Second, with data pooled from both studies, we evaluated whether the distribution of PHQ9 scores varied by sociodemographic characteristics, health-related status, or study base (i.e. community or facility). As the distribution of PHQ9 scores was skewed we could not use linear regression to test for associations. Instead, we report the median and interquartile range for each stratum and used the Kruskal–Wallis test to test for an association between the measure and the PHQ9 score. For the test of association between suicidal ideation and PHQ9 score, we excluded the final item on the PHQ9 from the total outcome score, as this item also pertains to suicidality. We repeated the associations analysis with a binary PHQ9 score, reported the proportion of participants in each category who screen positive (PHQ9 ≥ 10), and used Fisher’s exact to calculate P values for the differences in proportions. And then we repeated the second part of this analysis for each separate study sample.

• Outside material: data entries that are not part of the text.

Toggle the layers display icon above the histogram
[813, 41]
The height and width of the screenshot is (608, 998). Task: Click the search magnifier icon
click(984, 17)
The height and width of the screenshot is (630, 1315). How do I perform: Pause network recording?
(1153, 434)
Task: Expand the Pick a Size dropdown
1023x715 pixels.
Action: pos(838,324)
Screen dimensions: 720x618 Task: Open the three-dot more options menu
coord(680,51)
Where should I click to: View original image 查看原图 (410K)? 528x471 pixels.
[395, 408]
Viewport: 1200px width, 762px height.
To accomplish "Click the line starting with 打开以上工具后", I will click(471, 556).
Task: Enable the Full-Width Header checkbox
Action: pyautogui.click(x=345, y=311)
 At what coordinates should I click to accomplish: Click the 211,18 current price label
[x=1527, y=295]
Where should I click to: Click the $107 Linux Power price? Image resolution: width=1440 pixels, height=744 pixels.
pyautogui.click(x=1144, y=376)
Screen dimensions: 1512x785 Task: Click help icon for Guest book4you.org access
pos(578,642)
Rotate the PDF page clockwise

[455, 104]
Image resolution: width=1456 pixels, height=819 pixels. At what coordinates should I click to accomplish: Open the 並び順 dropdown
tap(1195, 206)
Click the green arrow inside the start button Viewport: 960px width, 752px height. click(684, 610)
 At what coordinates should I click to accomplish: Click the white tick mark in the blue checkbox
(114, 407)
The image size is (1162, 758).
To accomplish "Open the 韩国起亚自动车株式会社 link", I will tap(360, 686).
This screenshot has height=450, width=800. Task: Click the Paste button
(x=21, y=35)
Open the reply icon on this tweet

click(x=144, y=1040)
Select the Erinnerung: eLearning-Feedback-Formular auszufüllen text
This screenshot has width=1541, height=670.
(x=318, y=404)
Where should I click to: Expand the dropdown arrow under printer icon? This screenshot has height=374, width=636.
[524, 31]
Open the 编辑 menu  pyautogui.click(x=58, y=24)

Third, we report on the primary outcomes of the two parent studies as they pertain to this sub-sample of perinatal women. From the Community Study, we report the change, from baseline to follow-up, in the proportion of PHQ9-positive participants who reported seeking care from a health care provider for symptoms relating to depression. And from the Facility Study, we report the change from baseline to follow-up, in the proportion of PHQ9-positive participants who reported a diagnosis of depression in their clinical consultation. We tested for differences in these proportions using Fisher’s exact test.
We completed all analyses in Stata SE 14.2 (College Station, TX, USA) (Stata code in Additional file 1).